12th President of the Indiana University
- In office 1962–1968
- Preceded by: Herman B Wells
- Succeeded by: Joseph Sutton

6th United States Secretary of the Army
- In office January 24, 1961 – June 30, 1962
- President: John F. Kennedy
- Preceded by: Wilber M. Brucker
- Succeeded by: Cyrus Vance

14th President of the West Virginia University
- In office 1959–1961
- Preceded by: Irvin Stewart
- Succeeded by: Paul A. Miller

Personal details
- Born: Elvis Jacob Stahr Jr. March 9, 1916 Hickman, Kentucky, U.S.
- Died: November 11, 1998 (aged 82) Greenwich, Connecticut, U.S.
- Resting place: Arlington National Cemetery
- Party: Democratic
- Spouse: Dorothy Berkfield
- Education: University of Kentucky (BA) Merton College, Oxford (BA, BCL)

Military service
- Branch/service: United States Army
- Years of service: World War II
- Rank: Lieutenant Colonel

Academic work
- Discipline: Law
- Institutions: University of Kentucky; University of Pittsburgh; West Virginia University; Indiana University;

= Elvis Jacob Stahr Jr. =

American governmental official

Elvis Jacob Stahr Jr. (March 9, 1916 – November 11, 1998) was an American government official, college president and administrator. After graduating from the University of Kentucky in 1936 as a member of Sigma Chi and Pershing Rifles, he attended Merton College at the University of Oxford on a Rhodes Scholarship. He served as lieutenant colonel in the U.S. Army during World War II. He returned to the University of Kentucky and became a professor and then dean of the College of Law, before becoming president of West Virginia University. He served as the United States Secretary of the Army between 1961 and 1962 and served as president of Indiana University from 1962 to 1968. He was the president of the National Audubon Society from 1968 until 1981.

==Early life==
Stahr was born in 1916 in Hickman, Kentucky, to Hon. Elvis Stahr, a Fulton County, Kentucky judge and his wife Mary McDaniel Stahr. At age 16, he entered the University of Kentucky, where he achieved the highest academic average in the history of the university. He graduated Omicron Delta Kappa in 1936, and was a member of Sigma Chi and the National Society of Pershing Rifles, a Reserve Officer Training Corps fraternal organization. He attended Merton College, Oxford on a Rhodes Scholarship where he studied law. He was known at Oxford as "the Colonel" and resisted assuming British affectations. He practiced law in New York, then received a diploma in Chinese from Yale University. He served in combat units in China during World War II as a United States Army lieutenant colonel.

==Early career==
Stahr practiced law in New York after the war, and in 1946 married Dorothy Howland Berkfield, a New York City debutante.

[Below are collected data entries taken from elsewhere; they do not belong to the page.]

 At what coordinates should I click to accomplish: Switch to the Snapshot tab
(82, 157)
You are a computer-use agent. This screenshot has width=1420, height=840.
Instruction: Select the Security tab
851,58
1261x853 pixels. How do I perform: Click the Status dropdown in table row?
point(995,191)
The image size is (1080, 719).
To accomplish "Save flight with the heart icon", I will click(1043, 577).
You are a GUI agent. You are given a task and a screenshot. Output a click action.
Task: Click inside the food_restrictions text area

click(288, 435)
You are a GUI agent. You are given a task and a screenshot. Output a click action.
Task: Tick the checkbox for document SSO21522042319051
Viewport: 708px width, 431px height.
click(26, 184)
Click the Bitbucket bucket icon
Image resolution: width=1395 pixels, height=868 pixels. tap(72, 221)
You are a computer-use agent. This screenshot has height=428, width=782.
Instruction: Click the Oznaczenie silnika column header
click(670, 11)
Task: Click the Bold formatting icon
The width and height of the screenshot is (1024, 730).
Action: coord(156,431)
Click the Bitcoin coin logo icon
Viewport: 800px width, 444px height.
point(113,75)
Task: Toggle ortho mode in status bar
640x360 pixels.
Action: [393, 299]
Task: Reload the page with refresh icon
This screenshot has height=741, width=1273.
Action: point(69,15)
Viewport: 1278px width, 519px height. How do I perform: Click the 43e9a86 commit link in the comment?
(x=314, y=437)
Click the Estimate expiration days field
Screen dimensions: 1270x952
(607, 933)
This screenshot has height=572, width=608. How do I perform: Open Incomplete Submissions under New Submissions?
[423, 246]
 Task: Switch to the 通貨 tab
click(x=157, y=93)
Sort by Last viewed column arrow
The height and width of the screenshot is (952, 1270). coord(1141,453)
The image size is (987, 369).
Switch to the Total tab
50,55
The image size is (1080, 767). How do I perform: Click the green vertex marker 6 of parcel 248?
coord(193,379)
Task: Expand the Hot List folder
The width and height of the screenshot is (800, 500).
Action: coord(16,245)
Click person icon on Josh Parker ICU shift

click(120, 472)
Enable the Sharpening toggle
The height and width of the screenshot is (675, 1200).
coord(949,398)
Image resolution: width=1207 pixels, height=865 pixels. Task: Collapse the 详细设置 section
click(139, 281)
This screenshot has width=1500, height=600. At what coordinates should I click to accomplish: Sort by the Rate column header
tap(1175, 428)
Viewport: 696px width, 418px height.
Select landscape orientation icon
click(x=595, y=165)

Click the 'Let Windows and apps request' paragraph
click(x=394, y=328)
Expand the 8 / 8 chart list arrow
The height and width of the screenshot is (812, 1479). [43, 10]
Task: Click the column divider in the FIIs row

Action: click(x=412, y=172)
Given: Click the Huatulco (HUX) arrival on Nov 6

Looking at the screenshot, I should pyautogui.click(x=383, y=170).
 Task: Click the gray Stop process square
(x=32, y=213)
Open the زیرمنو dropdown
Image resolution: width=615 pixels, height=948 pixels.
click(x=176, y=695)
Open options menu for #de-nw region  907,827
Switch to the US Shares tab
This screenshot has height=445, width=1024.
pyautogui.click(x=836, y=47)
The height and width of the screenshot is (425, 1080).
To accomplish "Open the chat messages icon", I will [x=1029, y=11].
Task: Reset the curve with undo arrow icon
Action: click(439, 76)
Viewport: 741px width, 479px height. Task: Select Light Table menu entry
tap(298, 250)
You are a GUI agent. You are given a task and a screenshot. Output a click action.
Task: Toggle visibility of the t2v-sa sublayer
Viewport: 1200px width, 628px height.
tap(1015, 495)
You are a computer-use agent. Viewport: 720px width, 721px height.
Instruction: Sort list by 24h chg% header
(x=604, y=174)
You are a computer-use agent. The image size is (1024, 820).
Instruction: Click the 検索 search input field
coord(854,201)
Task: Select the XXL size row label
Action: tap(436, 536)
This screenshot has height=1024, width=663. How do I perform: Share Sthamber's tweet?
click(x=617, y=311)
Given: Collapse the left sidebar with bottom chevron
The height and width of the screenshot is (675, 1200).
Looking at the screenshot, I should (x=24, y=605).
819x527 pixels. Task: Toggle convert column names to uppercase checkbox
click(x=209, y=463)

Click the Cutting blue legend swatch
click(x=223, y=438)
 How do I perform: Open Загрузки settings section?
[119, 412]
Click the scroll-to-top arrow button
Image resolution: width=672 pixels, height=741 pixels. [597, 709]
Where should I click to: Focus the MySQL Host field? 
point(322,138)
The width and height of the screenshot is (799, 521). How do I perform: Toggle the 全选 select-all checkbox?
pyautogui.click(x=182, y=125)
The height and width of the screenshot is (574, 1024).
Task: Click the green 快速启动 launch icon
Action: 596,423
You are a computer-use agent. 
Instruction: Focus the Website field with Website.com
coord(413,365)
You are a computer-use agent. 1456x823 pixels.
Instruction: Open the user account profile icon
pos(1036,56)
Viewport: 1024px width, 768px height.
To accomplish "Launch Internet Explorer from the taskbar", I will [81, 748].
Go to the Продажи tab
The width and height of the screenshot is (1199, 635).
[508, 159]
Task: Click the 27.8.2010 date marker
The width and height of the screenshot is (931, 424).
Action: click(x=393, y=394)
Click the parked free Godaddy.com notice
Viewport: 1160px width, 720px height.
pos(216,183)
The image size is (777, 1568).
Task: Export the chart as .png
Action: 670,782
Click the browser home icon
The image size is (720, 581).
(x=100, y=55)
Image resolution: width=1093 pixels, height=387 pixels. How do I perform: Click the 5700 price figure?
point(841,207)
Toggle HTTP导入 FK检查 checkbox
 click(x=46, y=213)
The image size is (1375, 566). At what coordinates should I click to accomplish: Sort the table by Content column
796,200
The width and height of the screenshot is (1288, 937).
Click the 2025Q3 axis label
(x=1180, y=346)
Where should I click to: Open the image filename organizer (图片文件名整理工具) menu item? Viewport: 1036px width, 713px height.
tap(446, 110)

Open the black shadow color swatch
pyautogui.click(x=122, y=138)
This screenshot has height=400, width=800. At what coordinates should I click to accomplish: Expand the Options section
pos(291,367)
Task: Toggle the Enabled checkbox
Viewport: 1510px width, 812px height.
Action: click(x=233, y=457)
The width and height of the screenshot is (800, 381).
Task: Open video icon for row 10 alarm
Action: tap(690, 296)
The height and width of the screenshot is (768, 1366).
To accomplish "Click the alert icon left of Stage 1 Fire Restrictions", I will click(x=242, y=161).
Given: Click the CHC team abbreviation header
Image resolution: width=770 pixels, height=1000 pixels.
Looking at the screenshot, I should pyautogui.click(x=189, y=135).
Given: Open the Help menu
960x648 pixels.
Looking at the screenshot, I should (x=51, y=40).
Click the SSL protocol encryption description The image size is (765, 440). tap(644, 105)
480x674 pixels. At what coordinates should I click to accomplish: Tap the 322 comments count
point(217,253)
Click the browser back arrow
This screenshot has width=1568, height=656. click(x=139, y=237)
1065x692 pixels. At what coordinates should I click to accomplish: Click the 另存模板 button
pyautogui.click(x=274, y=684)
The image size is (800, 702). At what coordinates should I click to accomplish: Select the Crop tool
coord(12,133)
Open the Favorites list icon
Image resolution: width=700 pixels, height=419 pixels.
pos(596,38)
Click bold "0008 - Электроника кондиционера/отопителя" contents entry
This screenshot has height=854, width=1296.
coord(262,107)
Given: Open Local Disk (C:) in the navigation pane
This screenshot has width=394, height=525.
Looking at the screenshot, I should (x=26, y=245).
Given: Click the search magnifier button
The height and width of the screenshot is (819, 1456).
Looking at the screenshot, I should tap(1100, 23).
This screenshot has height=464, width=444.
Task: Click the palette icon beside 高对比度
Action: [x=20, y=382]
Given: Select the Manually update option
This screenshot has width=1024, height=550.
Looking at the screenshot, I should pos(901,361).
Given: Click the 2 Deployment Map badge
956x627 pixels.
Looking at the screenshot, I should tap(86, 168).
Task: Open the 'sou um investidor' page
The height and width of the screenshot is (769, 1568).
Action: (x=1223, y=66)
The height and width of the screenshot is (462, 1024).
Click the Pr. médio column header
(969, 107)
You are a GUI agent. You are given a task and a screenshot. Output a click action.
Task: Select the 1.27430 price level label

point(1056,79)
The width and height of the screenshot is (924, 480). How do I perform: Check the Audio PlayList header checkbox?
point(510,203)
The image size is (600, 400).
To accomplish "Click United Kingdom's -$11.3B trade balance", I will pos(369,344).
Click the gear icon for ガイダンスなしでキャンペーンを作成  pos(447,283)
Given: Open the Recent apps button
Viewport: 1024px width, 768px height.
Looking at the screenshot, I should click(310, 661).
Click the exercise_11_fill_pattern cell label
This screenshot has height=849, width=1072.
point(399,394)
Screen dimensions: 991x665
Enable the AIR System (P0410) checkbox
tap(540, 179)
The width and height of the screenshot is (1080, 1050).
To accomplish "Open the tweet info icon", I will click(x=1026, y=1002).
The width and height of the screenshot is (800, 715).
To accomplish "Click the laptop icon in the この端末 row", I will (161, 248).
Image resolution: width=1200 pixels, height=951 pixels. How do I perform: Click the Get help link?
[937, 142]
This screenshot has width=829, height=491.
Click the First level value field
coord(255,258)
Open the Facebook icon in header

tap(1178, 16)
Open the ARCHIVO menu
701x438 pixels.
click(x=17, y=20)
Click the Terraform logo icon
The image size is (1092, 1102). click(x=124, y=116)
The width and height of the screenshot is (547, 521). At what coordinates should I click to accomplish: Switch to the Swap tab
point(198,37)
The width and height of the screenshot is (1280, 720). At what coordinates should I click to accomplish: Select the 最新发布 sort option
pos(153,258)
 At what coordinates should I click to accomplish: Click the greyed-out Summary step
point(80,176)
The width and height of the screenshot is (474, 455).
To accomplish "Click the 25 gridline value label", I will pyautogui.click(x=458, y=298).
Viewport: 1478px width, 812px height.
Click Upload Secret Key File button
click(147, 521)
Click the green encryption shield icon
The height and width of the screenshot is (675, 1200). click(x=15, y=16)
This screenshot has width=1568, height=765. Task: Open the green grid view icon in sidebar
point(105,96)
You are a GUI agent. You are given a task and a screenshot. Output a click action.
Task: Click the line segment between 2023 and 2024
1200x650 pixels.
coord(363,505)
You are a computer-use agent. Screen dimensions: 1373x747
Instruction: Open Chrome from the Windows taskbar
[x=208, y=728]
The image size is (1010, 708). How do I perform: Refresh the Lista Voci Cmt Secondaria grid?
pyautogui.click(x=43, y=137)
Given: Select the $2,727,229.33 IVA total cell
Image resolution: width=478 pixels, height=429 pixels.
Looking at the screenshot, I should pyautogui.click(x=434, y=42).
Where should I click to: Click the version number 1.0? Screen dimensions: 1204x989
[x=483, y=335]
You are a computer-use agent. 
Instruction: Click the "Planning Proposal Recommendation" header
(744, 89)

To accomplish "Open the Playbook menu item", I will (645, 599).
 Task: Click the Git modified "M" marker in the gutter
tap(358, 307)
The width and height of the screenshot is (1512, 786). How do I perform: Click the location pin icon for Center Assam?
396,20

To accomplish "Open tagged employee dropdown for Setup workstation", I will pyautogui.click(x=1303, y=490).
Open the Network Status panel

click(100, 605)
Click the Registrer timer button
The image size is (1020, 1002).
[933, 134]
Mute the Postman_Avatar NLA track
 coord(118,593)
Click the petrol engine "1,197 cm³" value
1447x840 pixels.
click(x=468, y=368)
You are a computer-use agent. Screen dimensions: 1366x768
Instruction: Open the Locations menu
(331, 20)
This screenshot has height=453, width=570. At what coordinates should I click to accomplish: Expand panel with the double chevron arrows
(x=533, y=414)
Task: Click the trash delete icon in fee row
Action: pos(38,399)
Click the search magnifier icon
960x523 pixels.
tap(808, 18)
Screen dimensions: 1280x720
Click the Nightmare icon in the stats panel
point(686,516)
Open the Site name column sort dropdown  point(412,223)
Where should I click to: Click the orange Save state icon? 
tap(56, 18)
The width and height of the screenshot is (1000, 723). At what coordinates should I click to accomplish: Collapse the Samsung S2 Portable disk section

In 1947 he became a law professor at the University of Kentucky. He was named dean of the University of Kentucky College of Law and served until 1956. With University President Herman Lee Donovan and Justice Thurgood Marshall, he helped desegregate the law school. During the Korean War, he took a 16-month leave of absence to serve as special assistant to Secretary of the Army Frank Pace Jr. In 1956, Stahr was staff director of President Dwight D. Eisenhower's Commission on Education Beyond High School. He was vice chancellor at the University of Pittsburgh in 1957 and 1958, and then was president of West Virginia University until nominated as Secretary of the Army by President John F. Kennedy in 1961.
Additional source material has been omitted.